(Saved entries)
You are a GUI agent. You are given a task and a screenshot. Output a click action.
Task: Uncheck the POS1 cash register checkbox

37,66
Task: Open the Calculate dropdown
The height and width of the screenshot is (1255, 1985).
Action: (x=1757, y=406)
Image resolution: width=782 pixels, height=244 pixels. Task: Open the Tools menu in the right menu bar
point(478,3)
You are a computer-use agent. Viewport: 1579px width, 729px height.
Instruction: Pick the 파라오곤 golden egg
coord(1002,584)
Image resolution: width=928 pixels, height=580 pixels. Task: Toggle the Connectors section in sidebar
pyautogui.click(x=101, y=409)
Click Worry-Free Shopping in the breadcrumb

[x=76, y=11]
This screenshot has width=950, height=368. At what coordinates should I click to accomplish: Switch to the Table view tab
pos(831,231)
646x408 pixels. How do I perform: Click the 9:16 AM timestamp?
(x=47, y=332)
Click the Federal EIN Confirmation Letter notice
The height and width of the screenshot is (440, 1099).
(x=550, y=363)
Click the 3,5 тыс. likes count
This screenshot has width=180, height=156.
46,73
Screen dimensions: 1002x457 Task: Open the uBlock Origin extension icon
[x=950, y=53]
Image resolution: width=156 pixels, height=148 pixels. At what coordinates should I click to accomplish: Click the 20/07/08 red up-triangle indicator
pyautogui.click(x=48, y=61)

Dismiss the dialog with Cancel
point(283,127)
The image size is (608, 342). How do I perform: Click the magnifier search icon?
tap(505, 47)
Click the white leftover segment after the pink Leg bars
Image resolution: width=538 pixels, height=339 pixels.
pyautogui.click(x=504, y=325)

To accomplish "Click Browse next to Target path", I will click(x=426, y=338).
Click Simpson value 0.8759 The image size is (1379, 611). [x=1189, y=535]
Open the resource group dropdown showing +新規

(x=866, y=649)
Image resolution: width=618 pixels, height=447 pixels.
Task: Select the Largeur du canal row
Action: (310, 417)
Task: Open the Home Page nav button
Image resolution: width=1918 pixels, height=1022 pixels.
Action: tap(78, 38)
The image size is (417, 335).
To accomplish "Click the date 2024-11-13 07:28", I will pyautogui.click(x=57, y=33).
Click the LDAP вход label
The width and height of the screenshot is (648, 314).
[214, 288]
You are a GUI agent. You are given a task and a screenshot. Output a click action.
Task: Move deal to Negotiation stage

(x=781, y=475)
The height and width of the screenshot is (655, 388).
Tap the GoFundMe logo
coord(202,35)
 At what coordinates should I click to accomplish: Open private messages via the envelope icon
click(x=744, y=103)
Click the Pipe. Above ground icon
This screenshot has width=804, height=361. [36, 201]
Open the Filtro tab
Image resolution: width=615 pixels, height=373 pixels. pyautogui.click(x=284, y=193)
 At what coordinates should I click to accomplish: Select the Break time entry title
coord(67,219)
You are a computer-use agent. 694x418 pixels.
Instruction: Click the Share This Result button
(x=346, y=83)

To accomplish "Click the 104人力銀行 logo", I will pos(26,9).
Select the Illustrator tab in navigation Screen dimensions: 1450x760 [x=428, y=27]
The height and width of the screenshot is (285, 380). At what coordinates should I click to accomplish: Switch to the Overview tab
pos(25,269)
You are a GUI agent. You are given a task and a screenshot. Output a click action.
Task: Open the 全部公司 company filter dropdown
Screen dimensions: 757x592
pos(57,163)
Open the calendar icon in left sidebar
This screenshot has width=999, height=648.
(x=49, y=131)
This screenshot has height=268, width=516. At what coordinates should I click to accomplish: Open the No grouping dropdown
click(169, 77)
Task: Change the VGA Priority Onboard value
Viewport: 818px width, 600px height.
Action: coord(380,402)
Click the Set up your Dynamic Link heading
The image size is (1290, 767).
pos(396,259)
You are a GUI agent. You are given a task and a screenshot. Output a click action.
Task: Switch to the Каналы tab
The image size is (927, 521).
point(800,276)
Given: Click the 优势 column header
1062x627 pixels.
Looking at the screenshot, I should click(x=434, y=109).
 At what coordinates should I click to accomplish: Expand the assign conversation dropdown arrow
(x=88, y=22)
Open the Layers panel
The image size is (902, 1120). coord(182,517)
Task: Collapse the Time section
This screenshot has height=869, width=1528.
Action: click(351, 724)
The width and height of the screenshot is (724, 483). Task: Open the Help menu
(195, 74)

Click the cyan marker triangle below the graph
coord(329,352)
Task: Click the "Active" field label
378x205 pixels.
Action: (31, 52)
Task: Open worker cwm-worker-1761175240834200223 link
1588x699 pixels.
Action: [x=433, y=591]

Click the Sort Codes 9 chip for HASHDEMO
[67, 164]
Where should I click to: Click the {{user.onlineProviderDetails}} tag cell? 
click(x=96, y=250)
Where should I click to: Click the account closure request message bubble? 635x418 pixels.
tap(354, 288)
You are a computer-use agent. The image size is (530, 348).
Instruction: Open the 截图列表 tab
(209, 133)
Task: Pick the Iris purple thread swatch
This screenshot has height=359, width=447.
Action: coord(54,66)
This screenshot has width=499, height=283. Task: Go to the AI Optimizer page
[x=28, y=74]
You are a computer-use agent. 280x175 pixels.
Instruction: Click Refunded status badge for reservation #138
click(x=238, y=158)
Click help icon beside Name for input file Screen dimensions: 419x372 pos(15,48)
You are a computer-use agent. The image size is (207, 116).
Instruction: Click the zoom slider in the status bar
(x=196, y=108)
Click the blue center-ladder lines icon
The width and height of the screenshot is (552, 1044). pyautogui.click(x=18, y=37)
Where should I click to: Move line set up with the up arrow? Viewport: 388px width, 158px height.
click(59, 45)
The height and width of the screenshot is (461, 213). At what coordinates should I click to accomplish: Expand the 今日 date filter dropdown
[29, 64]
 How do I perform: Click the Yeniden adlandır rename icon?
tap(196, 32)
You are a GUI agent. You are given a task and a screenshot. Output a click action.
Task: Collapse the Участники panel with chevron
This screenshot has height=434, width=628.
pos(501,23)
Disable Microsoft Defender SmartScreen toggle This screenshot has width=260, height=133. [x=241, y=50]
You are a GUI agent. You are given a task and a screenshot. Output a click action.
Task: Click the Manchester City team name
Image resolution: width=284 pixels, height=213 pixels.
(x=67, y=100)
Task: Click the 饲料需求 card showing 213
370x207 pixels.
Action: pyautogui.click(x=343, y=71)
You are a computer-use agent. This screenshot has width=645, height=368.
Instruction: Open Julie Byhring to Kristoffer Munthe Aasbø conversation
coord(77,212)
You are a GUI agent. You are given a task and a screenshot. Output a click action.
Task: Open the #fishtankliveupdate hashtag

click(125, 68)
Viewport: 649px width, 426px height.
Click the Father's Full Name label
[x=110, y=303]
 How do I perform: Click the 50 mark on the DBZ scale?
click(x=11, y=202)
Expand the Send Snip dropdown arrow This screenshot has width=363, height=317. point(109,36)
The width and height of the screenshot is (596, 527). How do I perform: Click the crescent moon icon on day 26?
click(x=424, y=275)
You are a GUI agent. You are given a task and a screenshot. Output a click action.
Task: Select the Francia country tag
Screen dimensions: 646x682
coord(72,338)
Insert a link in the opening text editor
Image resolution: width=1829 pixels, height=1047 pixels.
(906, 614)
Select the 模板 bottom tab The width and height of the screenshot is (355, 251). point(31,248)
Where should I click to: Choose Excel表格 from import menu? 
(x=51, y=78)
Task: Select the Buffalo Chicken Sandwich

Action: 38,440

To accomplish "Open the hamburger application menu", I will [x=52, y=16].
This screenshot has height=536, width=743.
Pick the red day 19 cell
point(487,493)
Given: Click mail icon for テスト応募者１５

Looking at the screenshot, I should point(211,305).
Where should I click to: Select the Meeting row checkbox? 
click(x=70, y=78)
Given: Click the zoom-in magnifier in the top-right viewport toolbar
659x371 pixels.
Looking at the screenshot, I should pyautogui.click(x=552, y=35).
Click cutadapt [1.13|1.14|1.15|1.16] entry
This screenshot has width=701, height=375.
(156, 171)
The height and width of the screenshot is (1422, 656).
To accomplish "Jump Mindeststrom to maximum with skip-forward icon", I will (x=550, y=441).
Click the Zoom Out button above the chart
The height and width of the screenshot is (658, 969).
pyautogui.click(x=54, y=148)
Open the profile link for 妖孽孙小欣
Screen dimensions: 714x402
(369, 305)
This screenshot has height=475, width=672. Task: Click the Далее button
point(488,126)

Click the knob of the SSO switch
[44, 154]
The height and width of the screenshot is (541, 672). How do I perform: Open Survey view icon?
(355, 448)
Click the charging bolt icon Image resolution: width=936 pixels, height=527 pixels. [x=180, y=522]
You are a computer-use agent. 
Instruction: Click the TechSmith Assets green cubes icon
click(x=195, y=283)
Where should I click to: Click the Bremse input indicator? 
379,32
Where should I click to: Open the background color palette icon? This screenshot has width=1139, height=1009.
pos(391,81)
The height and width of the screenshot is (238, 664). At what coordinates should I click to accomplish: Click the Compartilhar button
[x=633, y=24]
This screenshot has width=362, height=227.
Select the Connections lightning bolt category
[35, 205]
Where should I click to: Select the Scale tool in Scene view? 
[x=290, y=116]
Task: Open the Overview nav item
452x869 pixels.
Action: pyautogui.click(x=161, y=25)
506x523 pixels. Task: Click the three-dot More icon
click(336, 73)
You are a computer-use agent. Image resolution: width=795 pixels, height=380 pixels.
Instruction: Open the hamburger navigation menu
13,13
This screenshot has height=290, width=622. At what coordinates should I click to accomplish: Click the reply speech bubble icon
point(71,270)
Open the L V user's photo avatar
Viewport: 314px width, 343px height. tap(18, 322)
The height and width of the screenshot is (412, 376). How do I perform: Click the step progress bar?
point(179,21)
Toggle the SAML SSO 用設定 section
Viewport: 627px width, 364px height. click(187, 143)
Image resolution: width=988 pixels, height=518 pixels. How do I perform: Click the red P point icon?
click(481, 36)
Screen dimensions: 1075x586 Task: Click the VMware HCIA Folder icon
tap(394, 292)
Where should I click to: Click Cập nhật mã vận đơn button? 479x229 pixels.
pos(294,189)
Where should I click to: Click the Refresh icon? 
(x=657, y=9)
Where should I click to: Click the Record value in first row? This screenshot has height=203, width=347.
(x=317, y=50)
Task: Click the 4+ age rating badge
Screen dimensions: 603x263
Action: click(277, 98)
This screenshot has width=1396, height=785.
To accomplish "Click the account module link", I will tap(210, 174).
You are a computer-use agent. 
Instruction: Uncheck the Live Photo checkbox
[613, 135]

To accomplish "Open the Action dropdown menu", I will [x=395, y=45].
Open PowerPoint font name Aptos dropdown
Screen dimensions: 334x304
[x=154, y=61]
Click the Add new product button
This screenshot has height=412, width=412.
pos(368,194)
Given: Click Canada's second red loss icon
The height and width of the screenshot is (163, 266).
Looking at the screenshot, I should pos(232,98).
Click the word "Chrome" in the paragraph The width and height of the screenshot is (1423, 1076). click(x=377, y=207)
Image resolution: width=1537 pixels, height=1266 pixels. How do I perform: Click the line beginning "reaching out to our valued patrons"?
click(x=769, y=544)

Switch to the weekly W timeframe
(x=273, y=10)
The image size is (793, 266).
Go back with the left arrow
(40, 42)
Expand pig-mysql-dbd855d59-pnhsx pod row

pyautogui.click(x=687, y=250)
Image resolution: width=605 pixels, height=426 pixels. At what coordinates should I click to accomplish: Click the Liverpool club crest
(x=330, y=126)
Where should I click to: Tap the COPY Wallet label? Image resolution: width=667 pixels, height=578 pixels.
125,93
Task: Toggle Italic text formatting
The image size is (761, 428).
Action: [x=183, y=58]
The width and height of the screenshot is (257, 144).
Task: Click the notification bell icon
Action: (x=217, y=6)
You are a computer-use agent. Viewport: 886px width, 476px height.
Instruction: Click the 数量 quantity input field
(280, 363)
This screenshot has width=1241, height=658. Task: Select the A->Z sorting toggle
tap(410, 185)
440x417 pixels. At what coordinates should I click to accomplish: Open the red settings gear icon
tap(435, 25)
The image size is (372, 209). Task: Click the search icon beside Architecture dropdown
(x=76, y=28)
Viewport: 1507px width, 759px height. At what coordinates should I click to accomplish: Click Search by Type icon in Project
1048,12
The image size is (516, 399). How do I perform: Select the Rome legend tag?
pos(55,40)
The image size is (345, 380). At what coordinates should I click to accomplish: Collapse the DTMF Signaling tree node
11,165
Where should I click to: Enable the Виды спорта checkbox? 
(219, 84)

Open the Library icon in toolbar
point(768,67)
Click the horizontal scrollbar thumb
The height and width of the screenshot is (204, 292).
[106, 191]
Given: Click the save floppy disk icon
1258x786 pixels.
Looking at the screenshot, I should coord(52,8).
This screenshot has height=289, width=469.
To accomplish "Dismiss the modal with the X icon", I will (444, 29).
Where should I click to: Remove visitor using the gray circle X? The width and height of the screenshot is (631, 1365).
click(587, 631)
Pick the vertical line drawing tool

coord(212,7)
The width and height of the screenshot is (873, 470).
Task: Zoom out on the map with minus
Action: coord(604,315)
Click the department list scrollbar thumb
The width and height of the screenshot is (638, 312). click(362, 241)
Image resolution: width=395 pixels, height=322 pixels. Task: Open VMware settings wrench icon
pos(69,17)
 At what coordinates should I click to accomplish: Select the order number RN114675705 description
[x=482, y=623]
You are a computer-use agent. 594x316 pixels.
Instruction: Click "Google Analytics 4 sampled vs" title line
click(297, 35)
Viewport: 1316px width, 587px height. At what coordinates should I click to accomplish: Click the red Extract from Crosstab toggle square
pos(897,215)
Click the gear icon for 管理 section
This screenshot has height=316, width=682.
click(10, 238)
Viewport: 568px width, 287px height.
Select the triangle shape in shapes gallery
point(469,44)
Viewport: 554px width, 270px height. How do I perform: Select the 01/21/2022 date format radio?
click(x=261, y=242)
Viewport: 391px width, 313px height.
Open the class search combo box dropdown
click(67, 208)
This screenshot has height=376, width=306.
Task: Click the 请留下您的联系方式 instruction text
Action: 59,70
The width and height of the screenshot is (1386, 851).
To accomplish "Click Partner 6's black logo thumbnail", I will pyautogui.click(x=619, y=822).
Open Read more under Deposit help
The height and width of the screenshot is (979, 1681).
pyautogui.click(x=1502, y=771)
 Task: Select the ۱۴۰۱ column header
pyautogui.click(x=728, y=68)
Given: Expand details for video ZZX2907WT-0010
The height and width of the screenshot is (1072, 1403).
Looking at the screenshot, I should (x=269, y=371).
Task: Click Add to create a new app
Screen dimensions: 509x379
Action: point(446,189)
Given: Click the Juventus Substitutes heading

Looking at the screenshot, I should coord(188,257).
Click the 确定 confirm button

Your goal.
Update the data from its start through the line containing "pyautogui.click(x=48, y=61)", inclusive, by changing "Toggle" to "Expand" and leaving everything else as it is. Return only those lines.

Result of this exercise.
You are a GUI agent. You are given a task and a screenshot. Output a click action.
Task: Uncheck the POS1 cash register checkbox

37,66
Task: Open the Calculate dropdown
The height and width of the screenshot is (1255, 1985).
Action: (x=1757, y=406)
Image resolution: width=782 pixels, height=244 pixels. Task: Open the Tools menu in the right menu bar
point(478,3)
You are a computer-use agent. Viewport: 1579px width, 729px height.
Instruction: Pick the 파라오곤 golden egg
coord(1002,584)
Image resolution: width=928 pixels, height=580 pixels. Task: Expand the Connectors section in sidebar
pyautogui.click(x=101, y=409)
Click Worry-Free Shopping in the breadcrumb

[x=76, y=11]
This screenshot has width=950, height=368. At what coordinates should I click to accomplish: Switch to the Table view tab
pos(831,231)
646x408 pixels. How do I perform: Click the 9:16 AM timestamp?
(x=47, y=332)
Click the Federal EIN Confirmation Letter notice
The height and width of the screenshot is (440, 1099).
(x=550, y=363)
Click the 3,5 тыс. likes count
This screenshot has width=180, height=156.
46,73
Screen dimensions: 1002x457 Task: Open the uBlock Origin extension icon
[x=950, y=53]
Image resolution: width=156 pixels, height=148 pixels. At what coordinates should I click to accomplish: Click the 20/07/08 red up-triangle indicator
pyautogui.click(x=48, y=61)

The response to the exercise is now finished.